O si lo prefieres, espera sentadito a que este último zafarrancho, organizado por Morgana, se calme. Verás que no hay nada que hacer. Todo quedó atado y bien atado. Transcurrió demasiado tiempo… Lo mejor que te puede ocurrir ahora es morirte. De verdad, hazme caso; cuando estás así como estoy yo, pasas absolutamente de todo. Entras en un estado de gracia ideal. Nada te importa. Lo único malo es la quietud, los calambres que te cogen en las piernas. ¿Alguna vez sufriste alguno? Cuando has estado acostumbrado a ir de aquí para allá, no poder moverte molesta mucho. Por lo demás, acabas disfrutando como un enano. Yo de ti me volvería a tu casa y me bebería todas las botellas que te queden de tu whisky favorito. ¿Cómo se llamaba?… ¡Ah!, sí, The Macallan, se me olvidaba que en eso también coincidimos.

Tómatelas a mi nombre, hasta que tu hígado reviente de placer; vivirás los últimos instantes sobrevolando lo poco que te queda y no te importará nada. Que te lo digo yo, mi duque, que hablo con conocimiento de causa.

Y si estás esperando que me arrepienta de algo, pierdes el tiempo; porque debes ser consciente de que estás en cuenta regresiva… y los últimos días que te quedan no están como para desperdiciarlos tratando de recuperar lo irrecuperable. Conmigo la cosa no va de arrepentimientos.

Cuando uno vive, aunque se equivoque, lo vivido, vivido está. Ahí te queda eso.

Capítulo 47

Tras la intervención de los bomberos, el velatorio volvió a su anormalidad. La gente rehusó a hacer las filas que Pomposo había tratado de organizar. Al ver que su iniciativa resultara del todo fallida, el hombre dio la contraorden y los guardias retiraron los cordones de seguridad.

La anarquía continuaba imperando en la mansión del Paseo de Las Delicias.

Morgana se calmó y haciendo uso de su dignidad siguió presidiendo el acto con su habitual elegancia; su hermano había conseguido darle una pastilla para la ansiedad y buscando reforzar su efecto la había acompañado con una copa de
champagne
. El extraño cóctel le había sentado más que bien. Se la veía relajada y hasta llevaba puesta una enigmática sonrisa a lo Gioconda. Entre los asistentes, el duque de Merlot esperaba sentado —mientras se bebía de un solo trago el vaso de whisky que uno de los criados acababa de servirle— el momento en que le dejaran expresarse.

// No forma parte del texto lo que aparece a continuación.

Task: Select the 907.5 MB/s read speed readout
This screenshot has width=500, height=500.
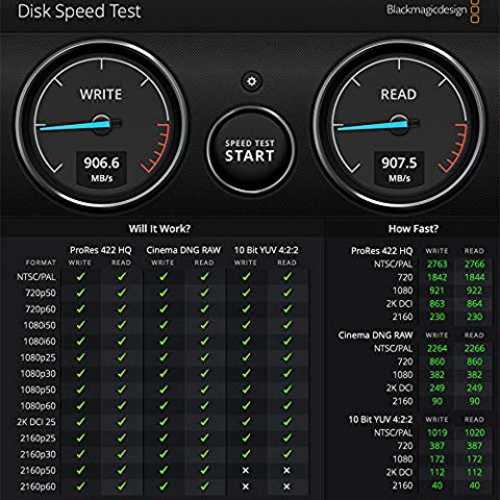Action: coord(399,168)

En el exterior, el día seguía siendo noche cerrada a pesar de que el reloj de la iglesia más cercana marcara las tres y treinta y cinco de una tarde veraniega de julio. La fila de personas que se acercaban a despedir a Valiente continuaba creciendo, y vendedores ambulantes aparecidos de la nada se acercaban a ofrecer todo tipo de objetos; desde estampitas de Vírgenes, Cristos y rostros de Francisco que guiñaban el ojo al moverlos, hasta inciensos, churros y chocolate en pleno calor. Fotógrafos con maquetas a tamaño natural de «El Hermoso», sonriente y guapo, habían improvisado estudios callejeros para que la gente, mientras esperaba, se pudiera fotografiar abrazado al finado. Y camisetas con su nombre, y gorras y tazas con su cara impresa y textos como «¡“El Hermoso” Vive!», «“El Hermoso” Siempre», «Viva “El Hermoso” y viva Sevilla»…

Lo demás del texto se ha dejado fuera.